AI Content: Copyright Challenges for DRM

On March 2, 2026, the U.

TC
Tara Collins

June 27, 2026 · 3 min read

An AI entity breaking through a digital lock, symbolizing copyright challenges for AI-generated content in the face of DRM.

On March 2, 2026, the U.S. Supreme Court declined to hear a case challenging the principle that AI-generated works, without human authorship, cannot be copyrighted, according to Fadel. This decision upheld lower court rulings in Thaler v. Perlmutter, solidifying the legal position: content created solely by algorithms lacks federal protection. Creators relying exclusively on generative AI face a significant challenge in safeguarding their output.

Content creators rapidly adopt AI tools, but the legal framework for protecting AI-generated content remains firmly rooted in human authorship. This creates a critical ownership gap, leaving many works vulnerable to uncompensated reuse and infringement. The U.S. Copyright Office confirms that AI-generated content alone cannot receive copyright protection, as detailed by Spencer Fane.

Therefore, companies and individual creators must adapt workflows to ensure demonstrable human contribution in AI-assisted creations. Otherwise, they risk losing exclusive rights and control over their digital assets. While AI platform Terms of Service may grant contractual ownership, this does not guarantee federal copyright protection against third-party infringement; it cannot supersede federal law.

This legal landscape creates a paradox: contractual rights from AI platforms offer no real-world protection against third-party infringement. A platform's Terms of Service (TOS) might state users own generated content, but this is a contract between user and platform, not a federal copyright. This distinction is crucial, as federal copyright provides robust legal standing against unauthorized use. Some AI platforms also reserve rights to reuse or license generated content, especially for free-tier plans, as noted by Fadel. Creators could unknowingly sign away control over their 'work' without gaining federal copyright. Without human authorship, the content is effectively public domain, regardless of platform agreements.

The Dual Challenge: AI's Use of Copyrighted Works and the Expanding DRM Market

In Bartz v. Anthropic PBC, the court ruled that training large language models (LLMs) with copyrighted books constituted fair use, finding the use 'exceedingly transformative'. However, this decision did not grant a blanket exemption for all AI data acquisition. The court denied Anthropic's motion for summary judgment on the plaintiffs' piracy claim, finding that knowingly downloading and copying pirated works was not fair use.

This creates a nuanced distinction for AI developers: training on copyrighted data might be fair use, but pirated data sources can still lead to legal liability. Furthermore, in Andersen v. Stability AI, allegations that Stability acquired copyrighted works, used them to train Stable Diffusion, and incorporated derived images were sufficient to plead direct infringement, according to Spencer Fane. These cases shift the focus from AI training's transformative nature to the ethical sourcing of training data.
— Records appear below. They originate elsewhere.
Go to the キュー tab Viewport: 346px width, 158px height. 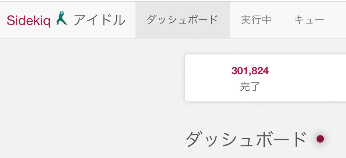click(309, 20)
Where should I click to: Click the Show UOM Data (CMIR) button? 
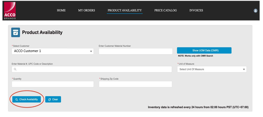(204, 51)
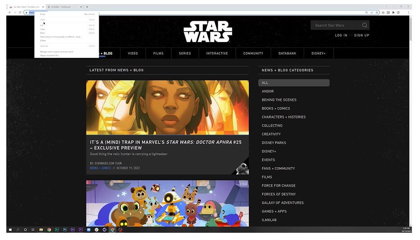
Task: Open Photoshop from the taskbar
Action: click(65, 230)
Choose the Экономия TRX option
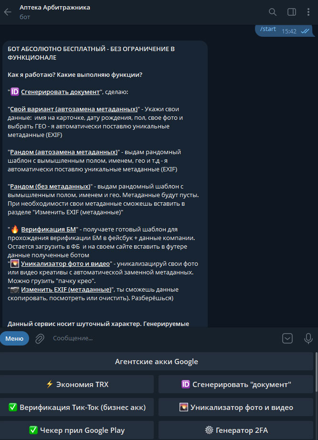The height and width of the screenshot is (440, 318). click(x=76, y=384)

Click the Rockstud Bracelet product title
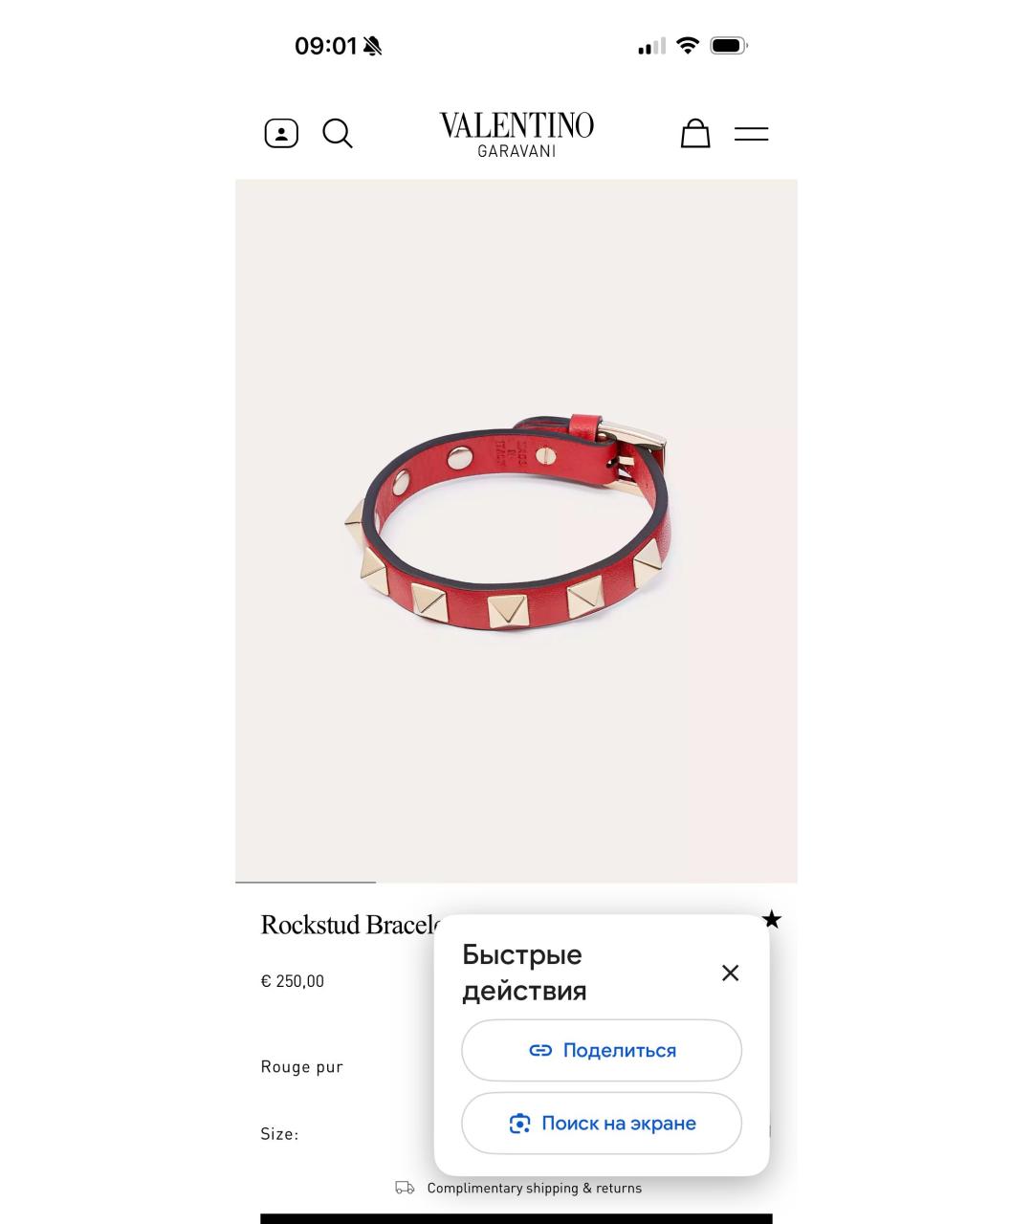(x=350, y=925)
The digital rights management market grows due to the increasing need for content protection and secure distribution, according to MarketsandMarkets. This demand now includes complexities from AI-generated content and training data. While AI training may be fair use, acquiring and incorporating copyrighted works into that data can still lead to direct infringement claims. This places the onus on AI developers to ensure ethical data sourcing.
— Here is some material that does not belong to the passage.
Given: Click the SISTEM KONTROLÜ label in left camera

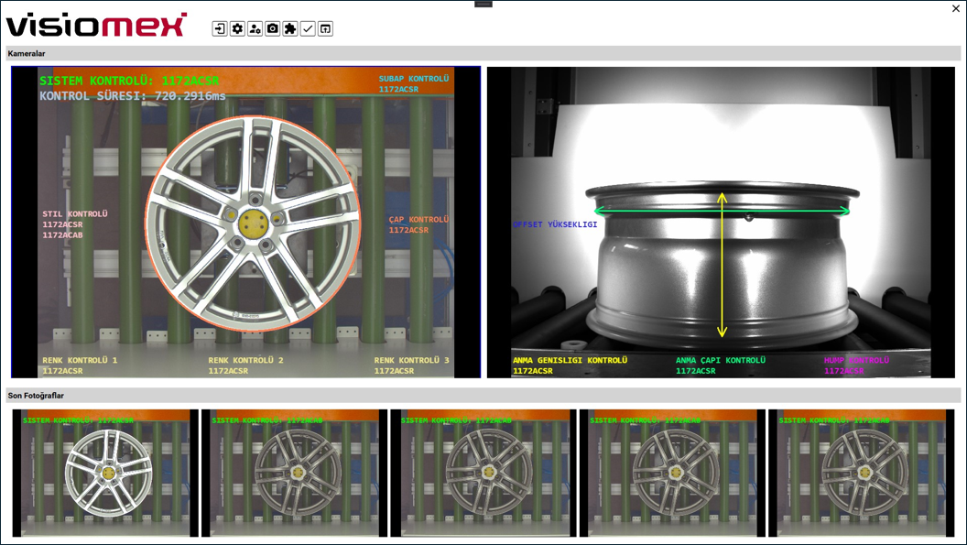Looking at the screenshot, I should click(x=128, y=81).
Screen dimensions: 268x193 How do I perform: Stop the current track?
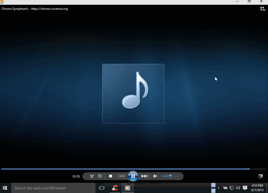110,176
The legal landscape creates a paradox: AI models can legally train on copyrighted works under 'fair use,' yet their outputs are denied copyright protection. This one-way street for intellectual property benefits traditional human creators, whose original works remain unequivocally copyrightable. Conversely, content creators relying exclusively on AI are the primary losers; their works lack federal copyright protection and may be freely used by others without compensation, or even claimed by AI platforms.
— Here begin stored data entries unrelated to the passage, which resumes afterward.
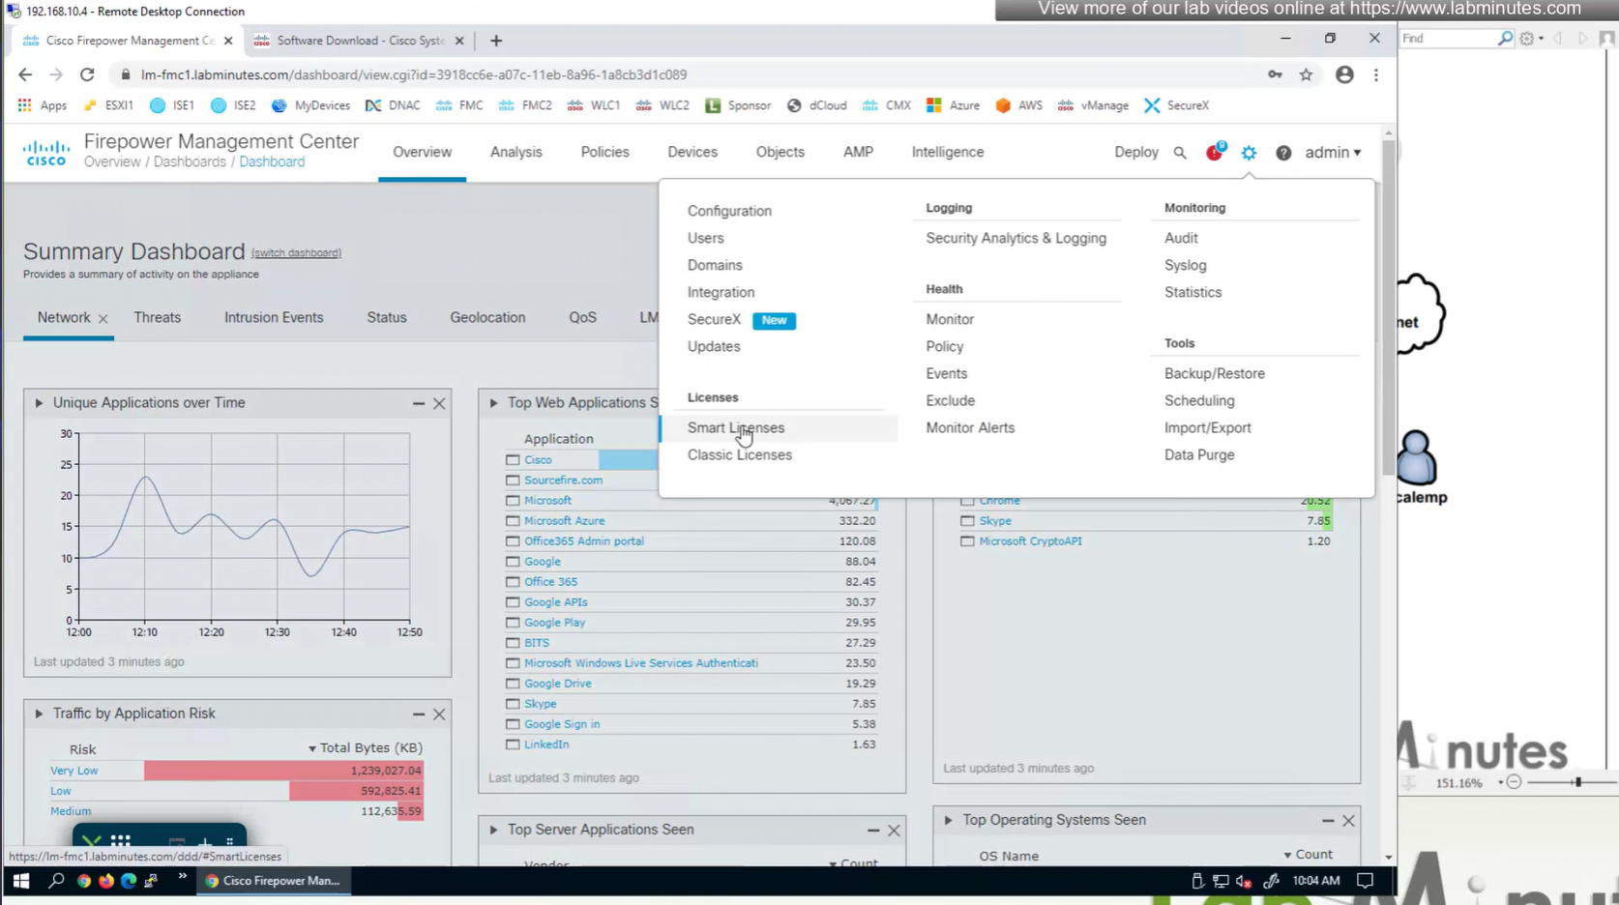The height and width of the screenshot is (905, 1619).
Task: Select Smart Licenses from the menu
Action: tap(736, 427)
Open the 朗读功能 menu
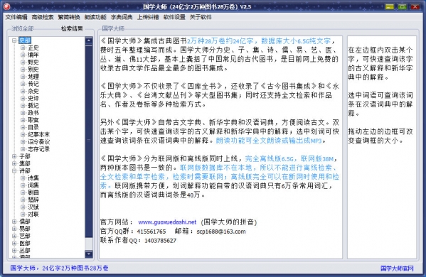Screen dimensions: 426x277 (95, 17)
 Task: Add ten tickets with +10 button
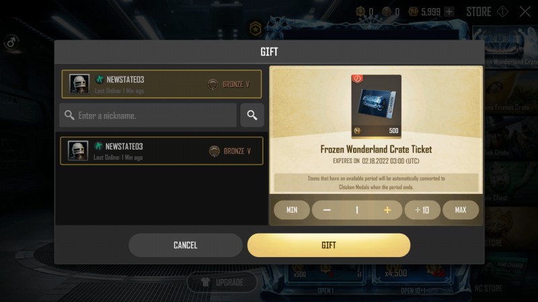422,210
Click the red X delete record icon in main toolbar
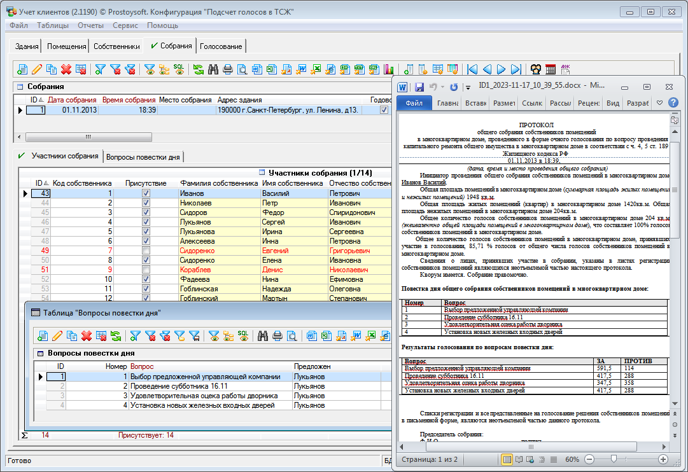This screenshot has width=688, height=472. (67, 69)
Companies encouraging content teams to rely solely on AI are building brands on legally indefensible intellectual property. The U.S. Copyright Office and the Thaler v. Perlmutter ruling confirm AI-generated content lacks copyright protection, exposing companies to significant risk as 'brand assets' could be freely copied. Similarly, creators using free-tier AI services face a double bind: their content lacks copyright protection, and they may unknowingly grant the AI platform broad reuse or licensing rights. This erodes control and commercial potential, turning creative output into a commodity for the platform.

While AI training might be fair use, acquiring and incorporating copyrighted works into training data can still lead to direct infringement claims, a critical shift underscored by the Andersen v. Stability AI case. This places the onus on AI developers to ensure ethical data sourcing and will influence future platform policies. By Q4 2026, many platforms were likely to revise their terms to explicitly address content ownership and data provenance, impacting how creators interact with tools like Midjourney and Stable Diffusion.